なので、その手の推論or論証のたぐいの本ではありません
肩書きにもあるように評論家、書誌学なので…
…非存在説の…
いわゆるガイドブックなのです。

ガイドブックというと
他人の本をあれこれ読むだけで
A⇒B⇒C
∴存在しない
いたの?いてないの?いったってしょうがない調
という具合にあまりに退屈なので、
いわゆる戯作調なのでしょう

それでも随所に谷沢節は健在です…一杯飲みながらごゆるりと…
「リクツは最終的には力の強い者に味方してくれるのである。」(33頁)
「我が国はどれほど近代化して能力主義をおもむこうとも、世間がおこす波風の底には、出自家柄を尊ぶ精神の岩盤がすこやかにのこっている。」(37頁)
「天武天皇は唐の大宗と同じく、長兄をいただかねばならぬ身の不運をじっとかみしめ、隠忍自重の雌伏に堪えぬき、かねて周到な策謀をめぐらし、必要な手順を着々と積み重ね、時いたるや蹶然と身を大博打を投じ、世のおきてを踏みにじる勢いに乗って、とうとう皇位に達した。親の譲りを受けて位についた並みの君主とはことなる。彼は精力と油気と野心の凝りかたまった闘将であり猛獣であった。」(38頁)
「かたや支配の合理化、こなた反抗の合理化、方向は異なるが、意図(モティーフ)と精力(エネルギー)の発動という点では変わりない。人間社会の根幹が、生殖行為に存するのである以上、、個人が自己を合理化するための方法は、つきつめてゆけば、生誕を可能にした条件の確認、という、もっとも古くしてもっともわかりやすい、判定の方法によるしかない」(40頁)
「持統天皇は、天武天皇とのあいだに生まれた愛し子、草壁皇子を後継者と確定するため……深く意を決するところがあったらしい。すなわち大津皇子を容赦なく粛清した。この猛女はスターリンの大先輩である、その草壁皇子が若死にした。対策として自分が即位し、高市皇子を太政大臣の栄位に就けた。」(40頁)
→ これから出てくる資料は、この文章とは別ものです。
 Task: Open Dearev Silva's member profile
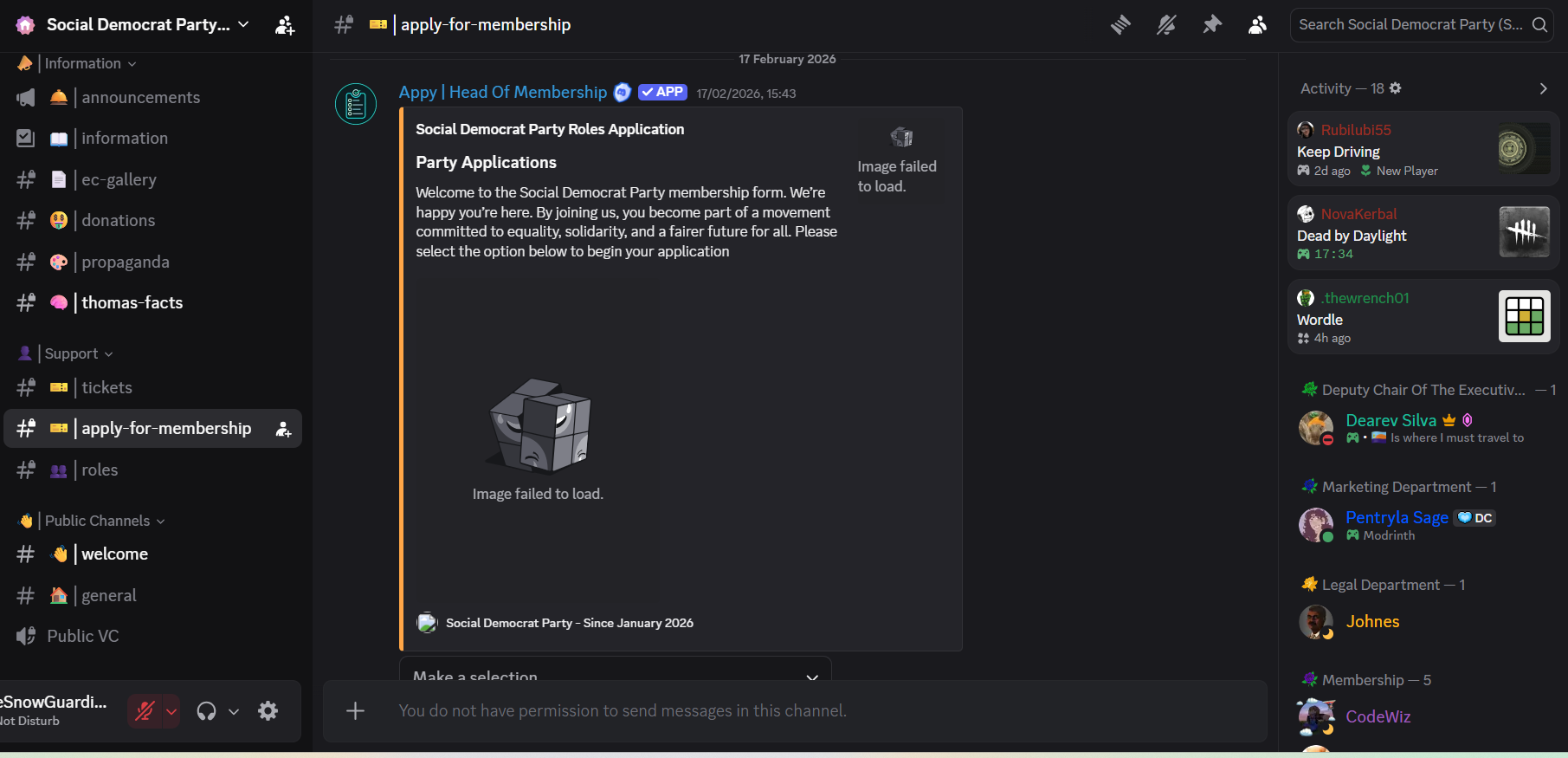click(1391, 421)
「今のところ『上宮聖徳法王帝説』と呼ばれている書類が生まれた。学者の間ではむつかしい読み方がおこわれているけれど、必要もないことだから省く。正式の書名は記されていないようである……」(44頁)
「実力で権力をかちとった者は、実力で天下をかちとろうとする者の出現、近い将来にあらわれるでるかもしれない輩の、その可能性の芽をつみとっておかねばならない。」(47頁)
「藤原不比等にとって、聖武天皇が聖徳太子の生まれ変わりであることは自明の事実であった。人間は自分の言う論旨をそのまま受けとってくれる相手を立派な人だと信じる。人間にとって、自分に好都合な現象こそ真実である。人間は、自分の思い願いをかなえてくれる偶像を必要とする。格好の偶像が見あたらない場合は、誠実に偶像をつくりあげるのである。」(51頁)
「上代から中世にいたる時期、歴史記述はすなわち政治であった。宗教もまた政治であった…貴族社会におけるなみなみならぬ政治感覚を、あたまから認めようとしないのは、近代人の度しがたいウヌボレであろう。」(53頁)
「古代から中世いたる時代の文書が、なにをどのように記してとどめていようとも、すべては政治から生まれて、政治の目標に役立つために作為せられた。『日本書紀』もまた、ピンからキリまで政治のために書かれている」(54頁)
「政治の功罪は運に左右される。避けがたく運に左右される。」(56頁)
「聖徳神話にあっては、欽定であった裁判伝説が、のちには在野の智脳から発した。経路を異にするだけで、衆の精神を慰撫するというはたらきにおいては変わりがない。」(57頁)
「稗史野乗は、世のなりゆきに先行する。正史はあとから時間をかけて、過ぎさった事柄のツジツマをあわせる。」(58頁)
「ギリシャ悲劇詩人エウリピデスが…
 公平および平等は言葉としてあるのみ、現実に実現することはありえない」60
「信念の発露は事実の認識よりも強い。人間は心のよりどころをもとめながら生きているのであって、昔も今も、人間は現実をそっくりそのまま、うつしだす鏡面ではないのである。」(68頁)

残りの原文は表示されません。